- Born: 11 January 1966 (age 60) Gdańsk, Poland
- Citizenship: Polish
- Education: Gdańsk University of Technology
- Scientific career
- Fields: Structural mechanics, Theory of structures
- Thesis: Aerodynamiczne sterowanie mostami o dużych rozpiętościach za pomocą aktywnych powierzchni (1997)

= Krzysztof Wilde =

Krzysztof Wilde (born 11 January 1966 in Gdańsk) – Polish engineer, full professor of civil engineering, Rector of Gdańsk University of Technology since 3 June 2019

== Professional career ==
Expert in bridge structures, structural mechanics and diagnostics of civil structures.
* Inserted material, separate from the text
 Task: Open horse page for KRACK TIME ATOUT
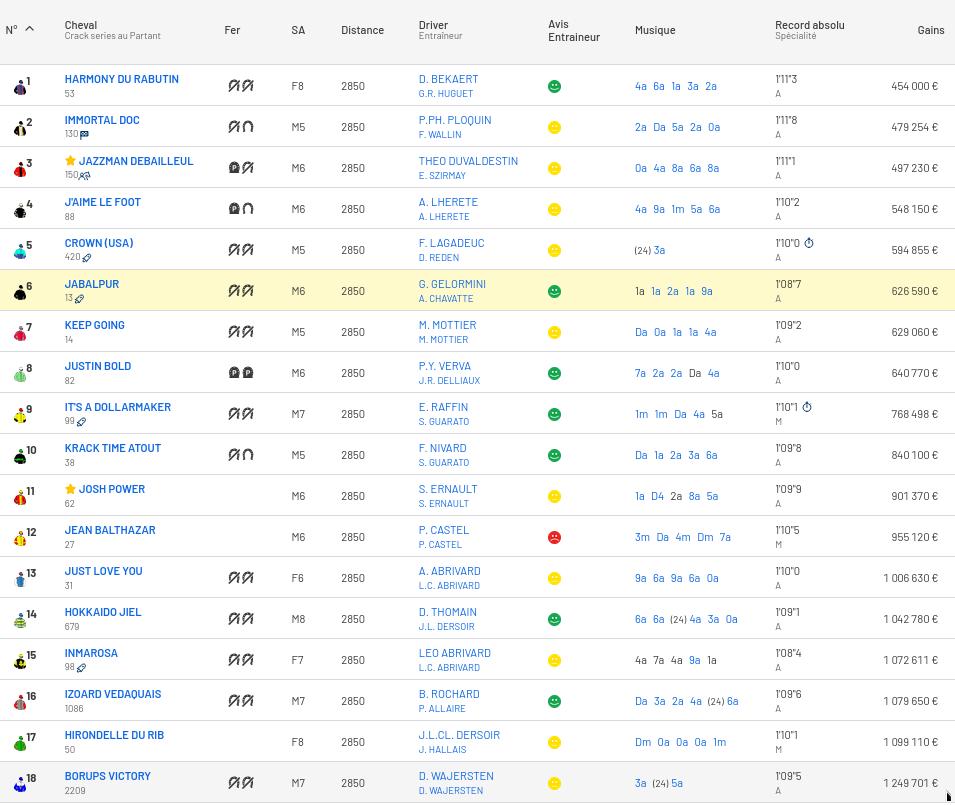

Head of the Department of Mechanics of Materials and Structures (1995–2019), dean of Faculty of Civil Engineering of Gdańsk University of Technology in cadences 2004-2008 and 2016–2020. Member of the Committee on Civil Engineering and Hydroengineering of the Polish Academy of Sciences and Committee on Mechanics of the Polish Academy of Sciences. Author or co-author of over 200 publications and 4 patents. In 1995-1999 he was working at the Tokyo University achieving position of associate professor.

Since 2020 chairman of the Fahrenheit Union of Universities in Gdańsk.